COVID-19 Research Paper Volume 13, Issue 5 pp 6273—6288
The networks of m6A-SARS-CoV-2 related genes and immune infiltration patterns in idiopathic pulmonary fibrosis
- 1 Transplantation Center, The 3rd Xiangya Hospital, Central South University, Changsha 410013, Hunan, China
- 2 Xiangya School of Medicine, Central South University, Changsha 410013, Hunan, China
- 3 Department of Plastic Surgery, The 3rd Xiangya Hospital, Central South University, Changsha 410013, Hunan, China
- 4 Research Center of National Health Ministry on Transplantation Medicine, Changsha 410013, Hunan, China
Received: November 18, 2020 Accepted: February 16, 2021 Published: March 1, 2021https://doi.org/10.18632/aging.202725
How to Cite
Copyright: © 2021 Li et al. This is an open access article distributed under the terms of the Creative Commons Attribution License (CC BY 3.0), which permits unrestricted use, distribution, and reproduction in any medium, provided the original author and source are credited.

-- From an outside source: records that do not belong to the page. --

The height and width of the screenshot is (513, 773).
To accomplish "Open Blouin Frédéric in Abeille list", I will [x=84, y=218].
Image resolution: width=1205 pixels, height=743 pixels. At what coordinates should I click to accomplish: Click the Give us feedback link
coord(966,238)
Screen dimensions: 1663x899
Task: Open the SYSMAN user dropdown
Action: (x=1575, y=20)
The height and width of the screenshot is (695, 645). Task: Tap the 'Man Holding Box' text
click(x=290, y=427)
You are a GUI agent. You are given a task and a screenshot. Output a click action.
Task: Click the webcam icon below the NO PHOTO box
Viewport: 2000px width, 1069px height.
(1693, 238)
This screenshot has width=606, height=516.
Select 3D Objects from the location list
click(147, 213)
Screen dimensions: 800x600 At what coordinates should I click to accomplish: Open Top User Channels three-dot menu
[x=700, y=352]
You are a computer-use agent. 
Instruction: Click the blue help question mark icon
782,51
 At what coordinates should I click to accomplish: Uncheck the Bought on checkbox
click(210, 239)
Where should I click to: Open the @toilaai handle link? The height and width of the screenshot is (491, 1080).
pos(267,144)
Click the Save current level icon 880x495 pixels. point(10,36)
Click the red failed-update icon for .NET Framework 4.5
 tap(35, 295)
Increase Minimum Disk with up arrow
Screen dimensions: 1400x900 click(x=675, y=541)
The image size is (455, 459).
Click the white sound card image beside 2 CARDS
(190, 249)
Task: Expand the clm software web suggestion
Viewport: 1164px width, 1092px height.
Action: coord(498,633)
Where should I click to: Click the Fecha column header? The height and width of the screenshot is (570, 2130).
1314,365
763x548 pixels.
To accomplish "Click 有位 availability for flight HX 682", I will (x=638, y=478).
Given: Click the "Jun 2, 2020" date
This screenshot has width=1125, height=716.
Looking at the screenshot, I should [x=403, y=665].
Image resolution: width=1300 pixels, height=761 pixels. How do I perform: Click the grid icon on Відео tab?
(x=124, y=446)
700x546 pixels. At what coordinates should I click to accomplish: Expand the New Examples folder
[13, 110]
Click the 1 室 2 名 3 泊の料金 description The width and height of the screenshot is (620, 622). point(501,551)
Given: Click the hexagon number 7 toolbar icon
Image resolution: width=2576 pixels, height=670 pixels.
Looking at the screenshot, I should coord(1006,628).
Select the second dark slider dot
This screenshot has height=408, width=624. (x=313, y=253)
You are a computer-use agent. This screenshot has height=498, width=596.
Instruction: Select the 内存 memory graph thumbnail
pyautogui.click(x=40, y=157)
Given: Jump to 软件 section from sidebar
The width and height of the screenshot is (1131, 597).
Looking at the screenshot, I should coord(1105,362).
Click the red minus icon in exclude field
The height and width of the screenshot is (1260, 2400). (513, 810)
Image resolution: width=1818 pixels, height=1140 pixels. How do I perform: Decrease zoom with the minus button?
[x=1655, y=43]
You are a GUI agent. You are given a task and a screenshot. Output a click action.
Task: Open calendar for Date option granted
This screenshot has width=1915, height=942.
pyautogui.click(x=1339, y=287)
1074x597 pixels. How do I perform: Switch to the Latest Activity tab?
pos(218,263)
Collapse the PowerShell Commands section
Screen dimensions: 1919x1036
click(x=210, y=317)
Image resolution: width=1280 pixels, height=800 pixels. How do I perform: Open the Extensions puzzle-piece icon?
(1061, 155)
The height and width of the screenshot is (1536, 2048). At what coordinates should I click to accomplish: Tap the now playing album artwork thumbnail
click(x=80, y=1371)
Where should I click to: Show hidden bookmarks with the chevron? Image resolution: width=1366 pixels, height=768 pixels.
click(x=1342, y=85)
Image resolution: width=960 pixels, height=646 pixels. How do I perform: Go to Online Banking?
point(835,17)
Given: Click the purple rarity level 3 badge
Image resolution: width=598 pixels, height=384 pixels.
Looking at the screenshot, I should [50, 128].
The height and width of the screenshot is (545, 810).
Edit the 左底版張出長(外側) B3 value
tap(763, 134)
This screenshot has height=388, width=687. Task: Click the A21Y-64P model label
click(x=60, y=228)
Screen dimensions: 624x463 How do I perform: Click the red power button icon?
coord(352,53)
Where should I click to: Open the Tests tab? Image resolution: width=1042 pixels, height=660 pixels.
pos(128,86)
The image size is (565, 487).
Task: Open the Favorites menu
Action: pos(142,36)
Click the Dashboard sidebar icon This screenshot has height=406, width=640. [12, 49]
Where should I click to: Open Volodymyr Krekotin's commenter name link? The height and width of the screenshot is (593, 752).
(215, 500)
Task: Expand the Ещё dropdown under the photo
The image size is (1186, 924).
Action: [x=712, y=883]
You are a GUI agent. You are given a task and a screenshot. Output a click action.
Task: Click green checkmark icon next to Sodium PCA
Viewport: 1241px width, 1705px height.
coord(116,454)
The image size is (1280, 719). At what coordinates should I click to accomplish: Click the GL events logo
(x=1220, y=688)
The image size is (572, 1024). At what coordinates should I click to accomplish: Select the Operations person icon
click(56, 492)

Idiopathic pulmonary fibrosis (IPF) is a chronic progressive lung disease with a poor prognosis. The current coronavirus disease 2019 (COVID-19) shares some similarities with IPF. SARS-CoV-2 related genes have been reported to be broadly regulated by N6-methyladenosine (m6A) RNA modification. Here, we identified the association between m6A methylation regulators, COVID-19 infection pathways, and immune responses in IPF. The characteristic gene expression networks and immune infiltration patterns of m6A-SARS-CoV-2 related genes in different tissues of IPF were revealed. We subsequently evaluated the influence of these related gene expression patterns and immune infiltration patterns on the prognosis/lung function of IPF patients. The IPF cohort was obtained from the Gene Expression Omnibus dataset. Pearson correlation analysis was performed to identify the correlations among genes or cells. The CIBERSORT algorithm was used to assess the infiltration of 22 types of immune cells. The least absolute shrinkage and selection operator (LASSO) and proportional hazards model (Cox model) were used to develop the prognosis prediction model. Our research is pivotal for further understanding of the cellular and genetic links between IPF and SARS-CoV-2 infection in the context of the COVID-19 pandemic, which may contribute to providing new ideas for prognosis assessment and treatment of both diseases.